(Data records)
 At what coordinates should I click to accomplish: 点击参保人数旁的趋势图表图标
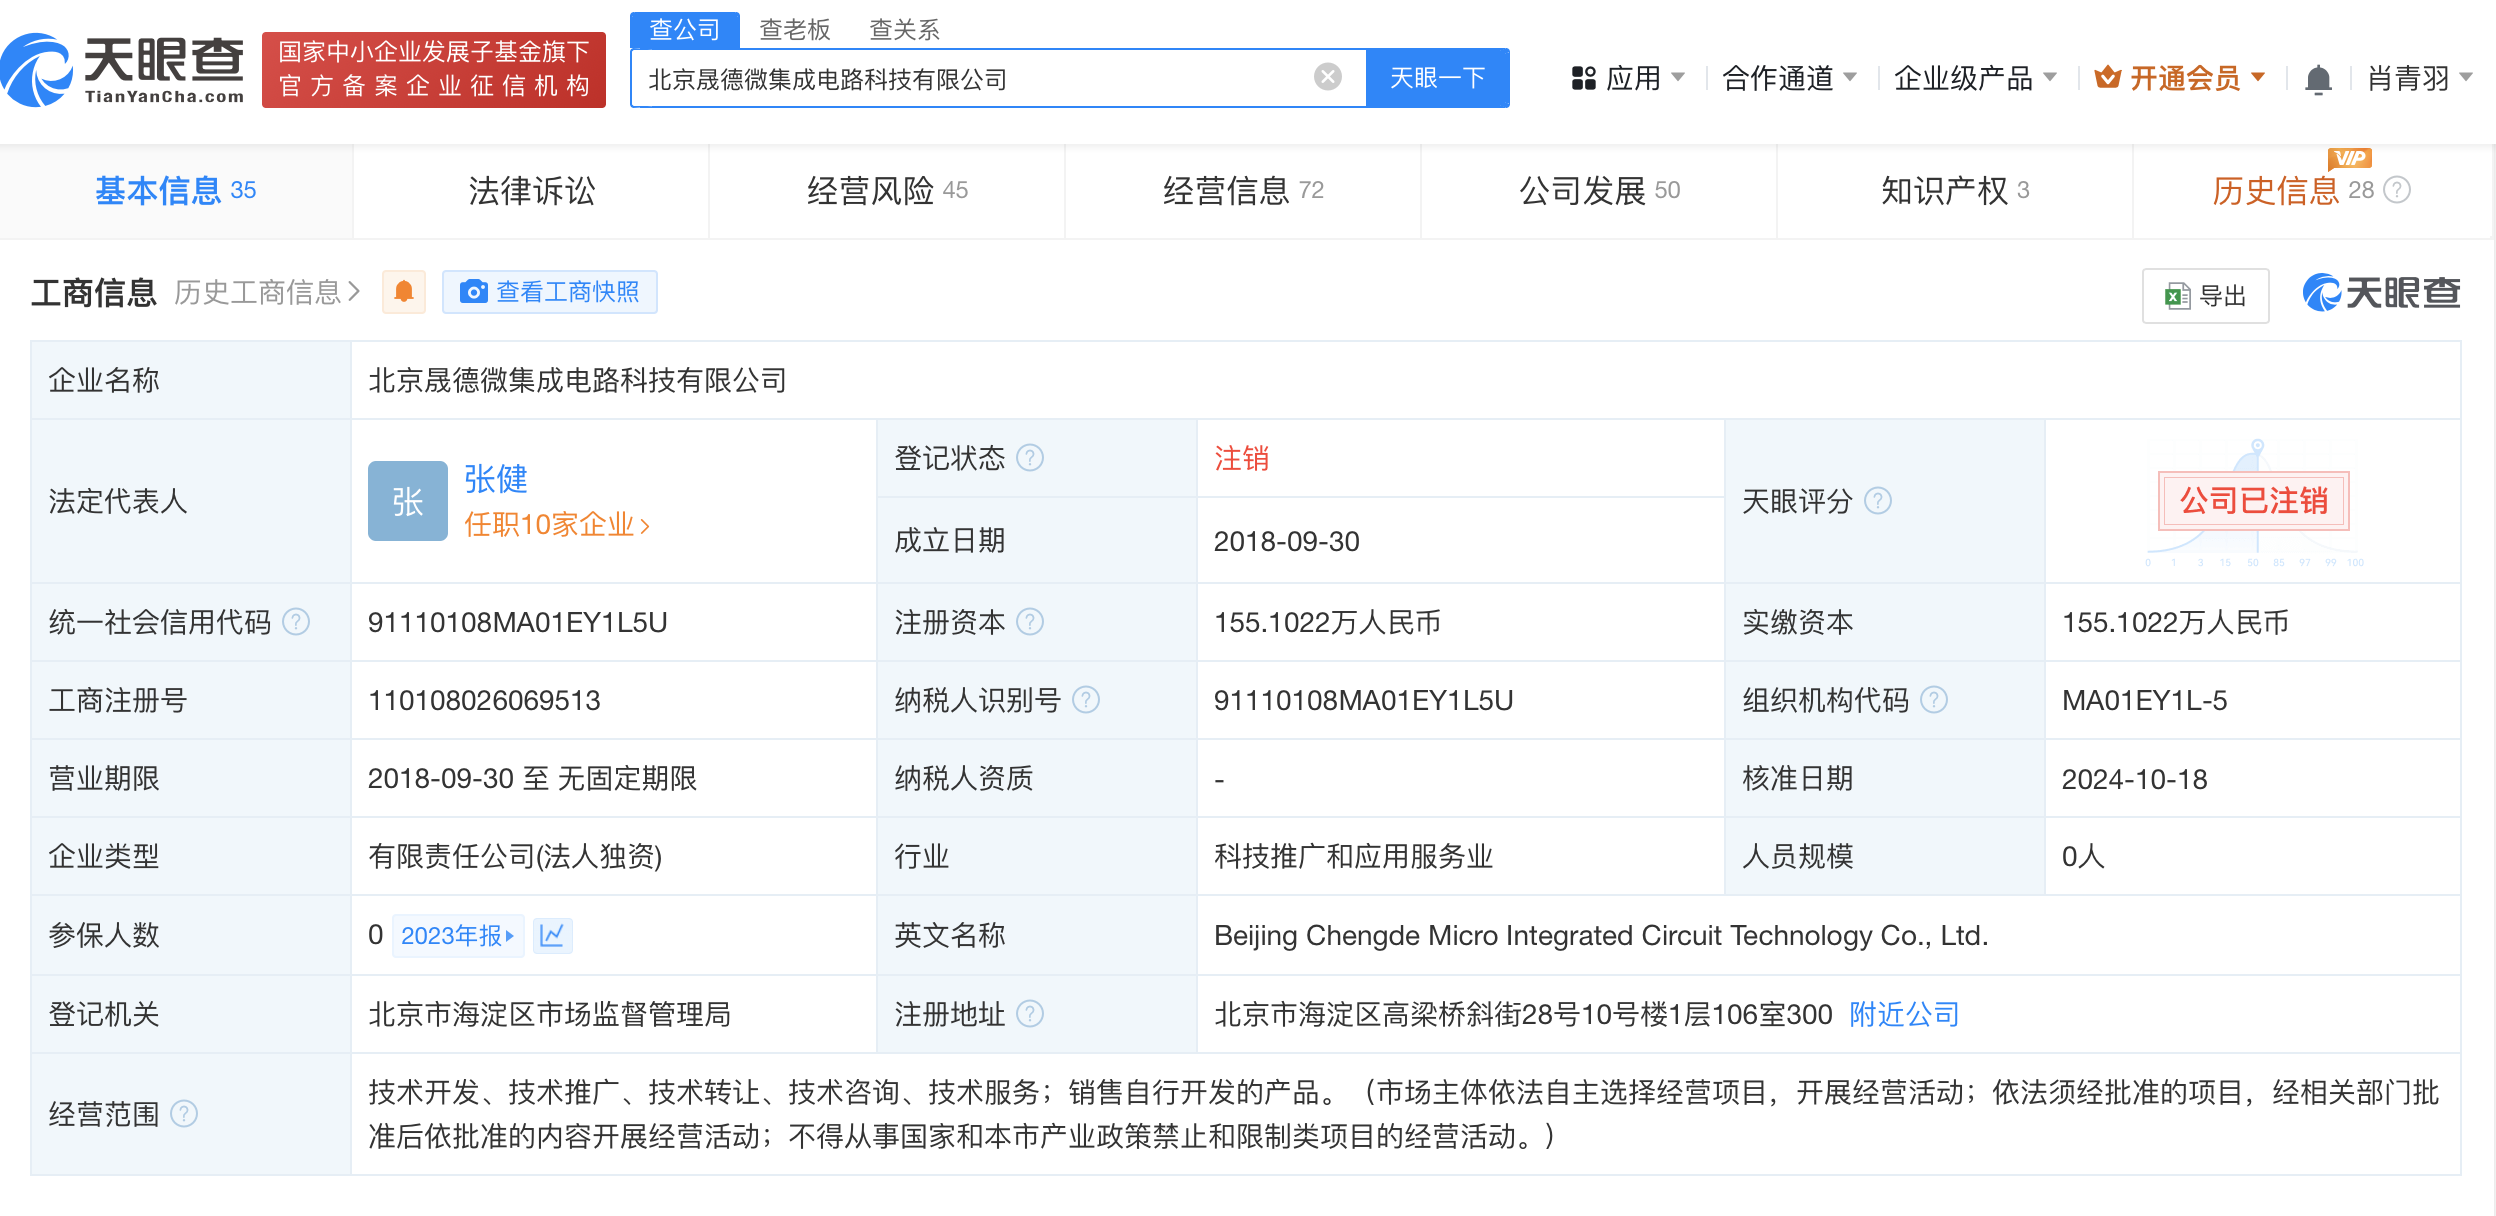[554, 936]
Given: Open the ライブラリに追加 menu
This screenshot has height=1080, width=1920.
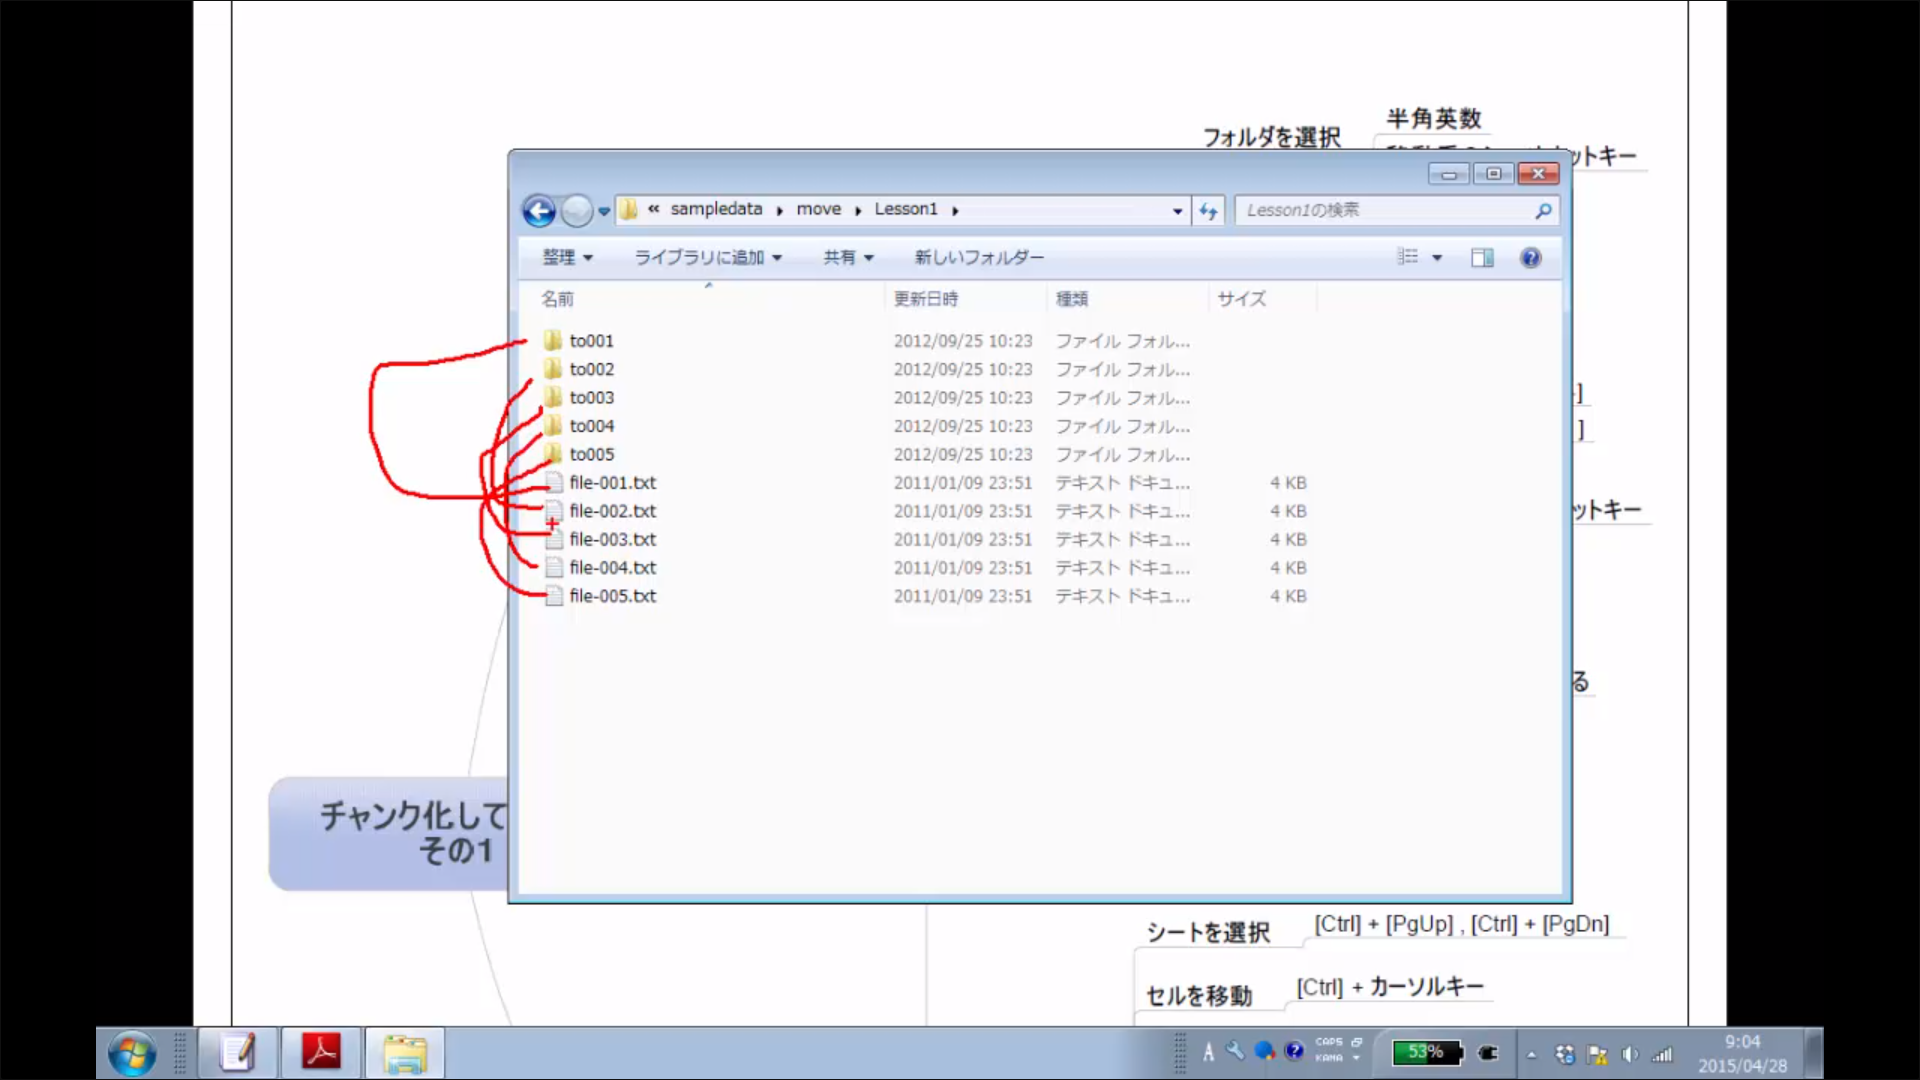Looking at the screenshot, I should pos(707,258).
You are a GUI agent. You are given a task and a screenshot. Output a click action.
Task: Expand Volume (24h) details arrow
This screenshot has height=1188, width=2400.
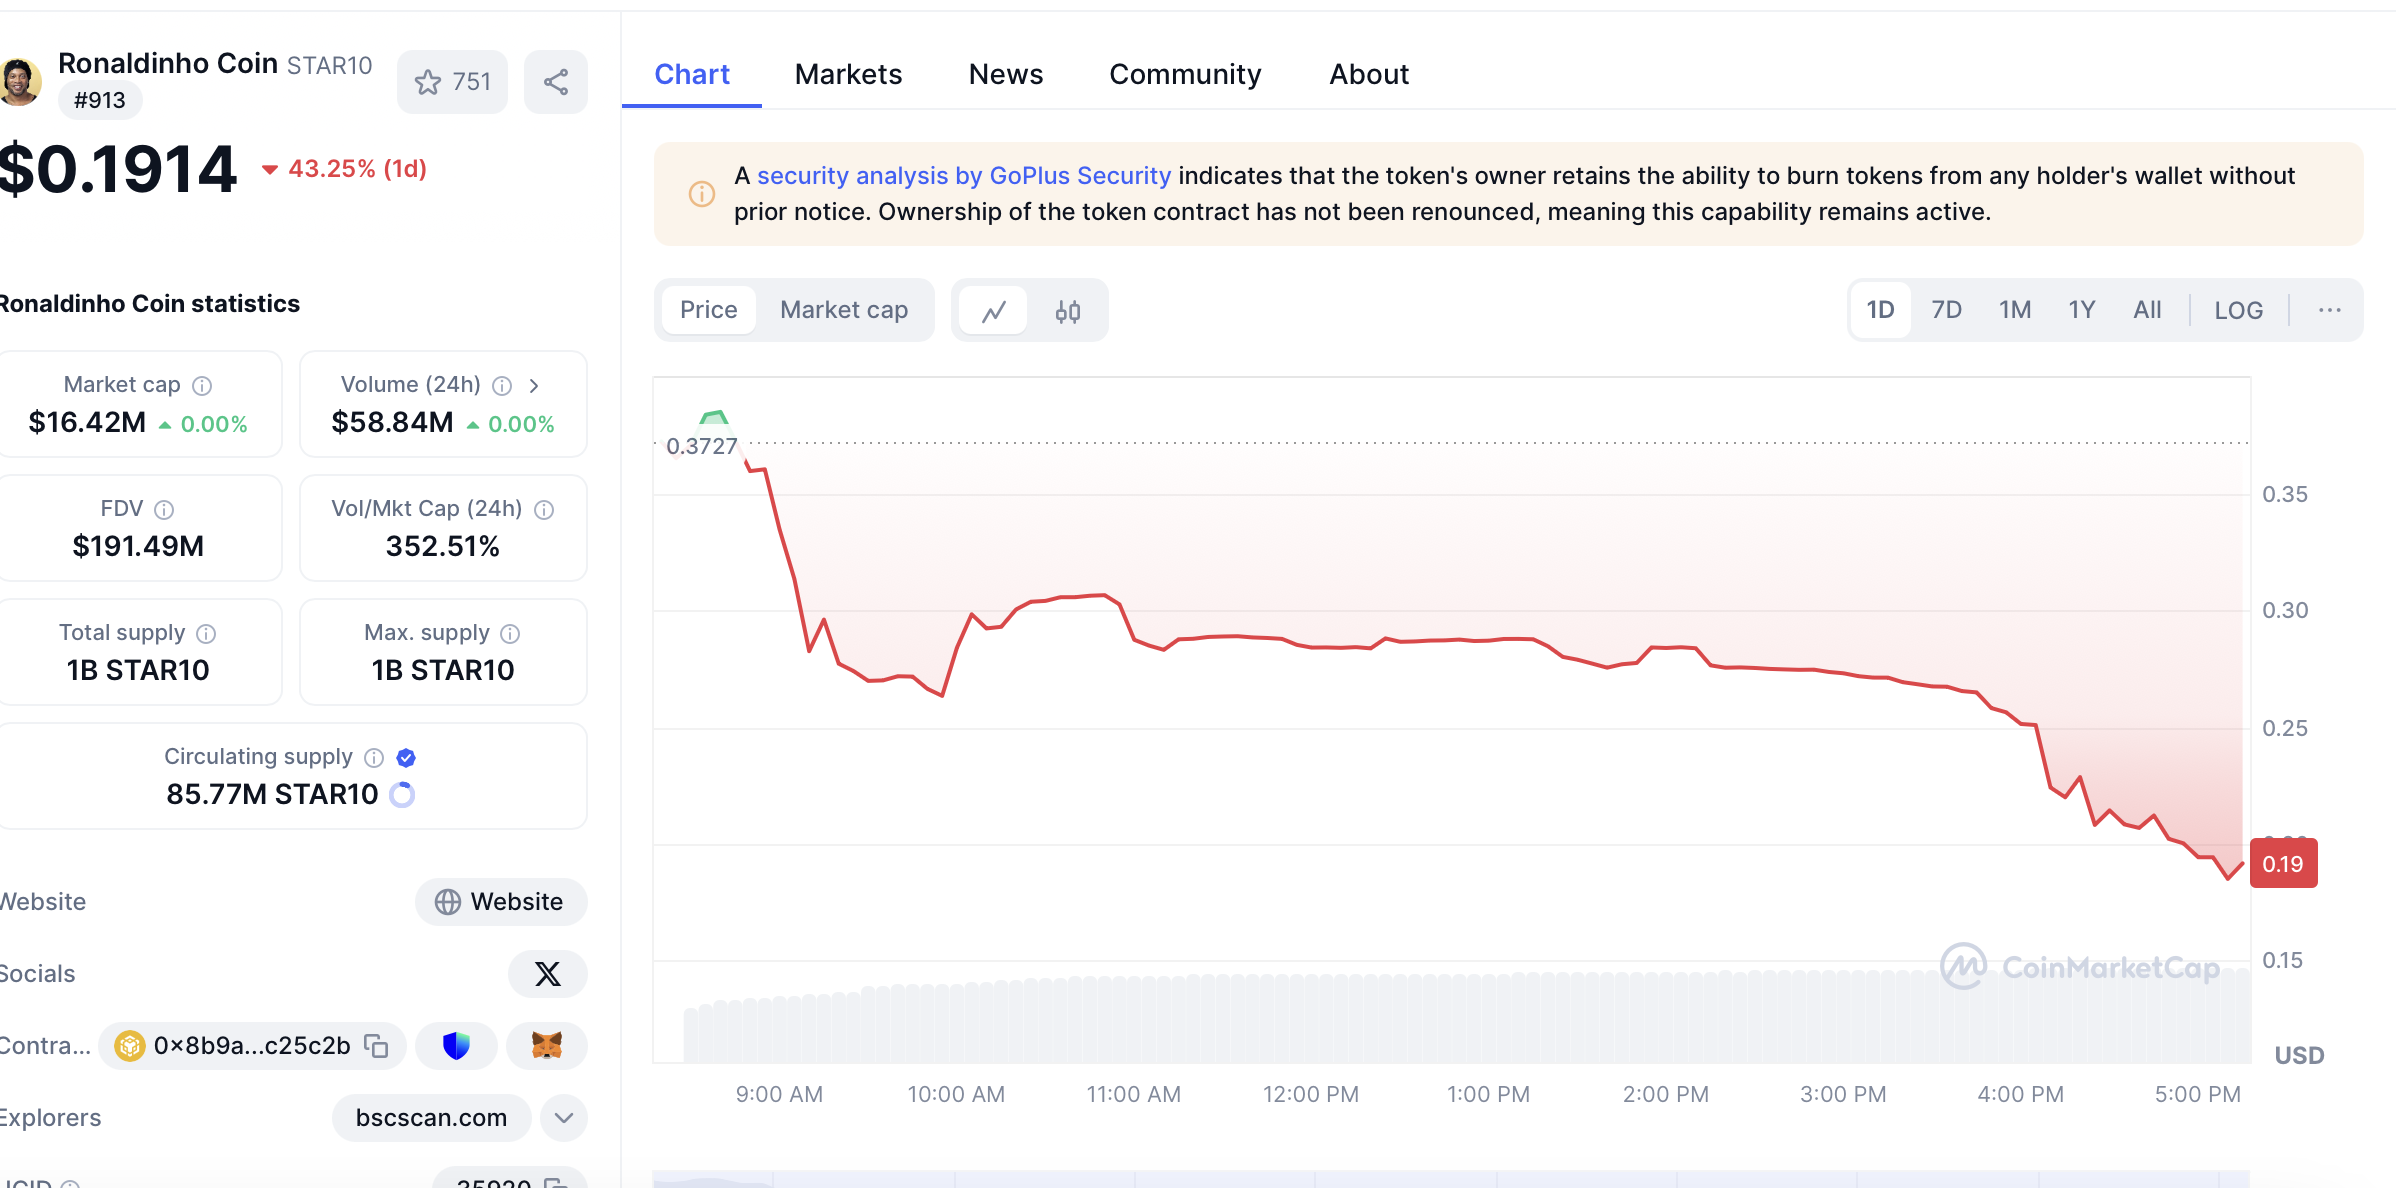534,386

= Work request =
Working from the line containing "Task: Expand Volume (24h) details arrow" to the last line of the data, retype every line exactly, both ends included, and leave out all pictures.

= Answer for the task =
Task: Expand Volume (24h) details arrow
This screenshot has height=1188, width=2400.
534,386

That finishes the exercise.